Una cirugía que devuelve el movimiento de las manos
Detrás del hito tecnológico hay una historia humana: el beneficiario es un hombre que perdió la movilidad de sus manos hace una década en un accidente de tránsito. Tras la intervención quirúrgica en el cráneo, el paciente comenzó a recuperar el control motor mediante una órtesis metálica que interpreta sus señales neuronales y las transforma en movimientos reales. La evolución clínica avanza sin complicaciones y los médicos confirman que la lectura del cerebro se mantiene estable. Este avance no solo busca devolver autonomía a miles de familias golpeadas por traumas medulares, sino que lleva la disputa geopolítica al terreno concreto de la salud y la calidad de vida.
La apuesta pública frente al modelo estadounidense
El dispositivo NEO, creado por la firma Neuracle Medical Technology, funciona mediante ocho electrodos que captan la actividad eléctrica de las zonas motoras y la traducen en órdenes digitales. A diferencia de las pruebas experimentales de Neuralink en Estados Unidos —que aún esperan luz verde para venderse en el mercado abierto—, el modelo chino ya cuenta con aprobación comercial y planea iniciar la producción en masa para el segundo semestre de 2027. Las versiones futuras prometen ser más pequeñas y capaces de manipular computadoras, teléfonos y prótesis robóticas.
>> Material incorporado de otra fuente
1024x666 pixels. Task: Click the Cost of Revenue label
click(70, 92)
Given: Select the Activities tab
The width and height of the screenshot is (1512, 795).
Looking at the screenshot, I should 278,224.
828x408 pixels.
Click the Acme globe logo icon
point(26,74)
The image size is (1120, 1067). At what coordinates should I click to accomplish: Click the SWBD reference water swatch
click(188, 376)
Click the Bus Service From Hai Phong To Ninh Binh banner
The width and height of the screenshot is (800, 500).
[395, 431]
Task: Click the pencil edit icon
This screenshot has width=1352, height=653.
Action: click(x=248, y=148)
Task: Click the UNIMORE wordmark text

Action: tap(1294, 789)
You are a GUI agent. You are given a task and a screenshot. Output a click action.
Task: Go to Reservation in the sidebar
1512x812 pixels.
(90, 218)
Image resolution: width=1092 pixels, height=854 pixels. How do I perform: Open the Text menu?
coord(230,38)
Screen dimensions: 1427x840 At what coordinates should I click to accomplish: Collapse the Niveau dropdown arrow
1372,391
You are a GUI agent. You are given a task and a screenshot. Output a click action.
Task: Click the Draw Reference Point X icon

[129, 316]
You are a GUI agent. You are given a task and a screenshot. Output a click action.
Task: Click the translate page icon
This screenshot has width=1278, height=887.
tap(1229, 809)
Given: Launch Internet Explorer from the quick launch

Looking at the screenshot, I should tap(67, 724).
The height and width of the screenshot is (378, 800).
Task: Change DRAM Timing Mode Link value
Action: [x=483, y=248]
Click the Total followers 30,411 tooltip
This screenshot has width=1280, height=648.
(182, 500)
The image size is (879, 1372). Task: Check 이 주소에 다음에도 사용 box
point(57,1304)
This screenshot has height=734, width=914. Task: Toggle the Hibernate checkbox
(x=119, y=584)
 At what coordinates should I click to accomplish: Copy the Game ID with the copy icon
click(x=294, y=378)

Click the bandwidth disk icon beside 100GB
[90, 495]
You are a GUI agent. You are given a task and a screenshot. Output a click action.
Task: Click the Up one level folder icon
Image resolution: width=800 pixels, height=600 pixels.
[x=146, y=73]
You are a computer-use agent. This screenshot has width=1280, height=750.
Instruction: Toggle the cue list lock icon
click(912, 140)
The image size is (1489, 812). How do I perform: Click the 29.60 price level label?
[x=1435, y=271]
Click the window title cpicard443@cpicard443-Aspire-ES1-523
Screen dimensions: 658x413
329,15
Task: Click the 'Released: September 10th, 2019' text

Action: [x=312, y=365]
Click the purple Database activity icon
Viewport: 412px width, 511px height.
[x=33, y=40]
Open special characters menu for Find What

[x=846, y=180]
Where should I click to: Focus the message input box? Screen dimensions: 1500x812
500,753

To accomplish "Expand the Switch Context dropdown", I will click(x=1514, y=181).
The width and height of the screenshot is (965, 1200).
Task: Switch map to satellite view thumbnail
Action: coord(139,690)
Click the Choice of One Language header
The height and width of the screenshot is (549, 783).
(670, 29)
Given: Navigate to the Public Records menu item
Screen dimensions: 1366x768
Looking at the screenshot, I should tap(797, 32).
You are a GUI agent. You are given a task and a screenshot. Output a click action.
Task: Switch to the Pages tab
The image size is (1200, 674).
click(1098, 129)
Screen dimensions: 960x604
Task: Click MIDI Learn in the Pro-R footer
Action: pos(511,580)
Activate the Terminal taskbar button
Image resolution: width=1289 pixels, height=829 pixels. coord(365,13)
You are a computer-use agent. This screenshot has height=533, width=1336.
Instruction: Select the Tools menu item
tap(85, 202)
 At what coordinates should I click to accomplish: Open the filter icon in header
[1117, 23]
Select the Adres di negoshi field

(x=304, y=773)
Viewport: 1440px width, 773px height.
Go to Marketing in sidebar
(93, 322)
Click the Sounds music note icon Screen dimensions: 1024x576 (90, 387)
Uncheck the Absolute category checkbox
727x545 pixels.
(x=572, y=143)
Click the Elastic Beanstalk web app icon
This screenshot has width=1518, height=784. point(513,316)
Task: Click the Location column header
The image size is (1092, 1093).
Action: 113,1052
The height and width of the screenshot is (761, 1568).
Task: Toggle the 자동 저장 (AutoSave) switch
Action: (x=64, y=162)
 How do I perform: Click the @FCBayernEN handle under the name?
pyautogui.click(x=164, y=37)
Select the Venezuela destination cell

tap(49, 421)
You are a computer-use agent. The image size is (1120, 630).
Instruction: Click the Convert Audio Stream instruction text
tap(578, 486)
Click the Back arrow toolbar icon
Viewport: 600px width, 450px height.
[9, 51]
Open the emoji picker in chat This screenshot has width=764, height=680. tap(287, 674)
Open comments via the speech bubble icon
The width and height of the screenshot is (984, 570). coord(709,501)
La competencia también roza los acuerdos industriales de los gigantes de la microelectrónica. Mientras la surcoreana Samsung amplía sus alianzas con las empresas de Musk para proveer semiconductores a servidores de inteligencia artificial y robótica, China consolida su propia red de patentes. El uso clínico del implante comercial del chip cerebral NEO marca un precedente sobre cómo las superpotencias buscan dominar la medicina del futuro.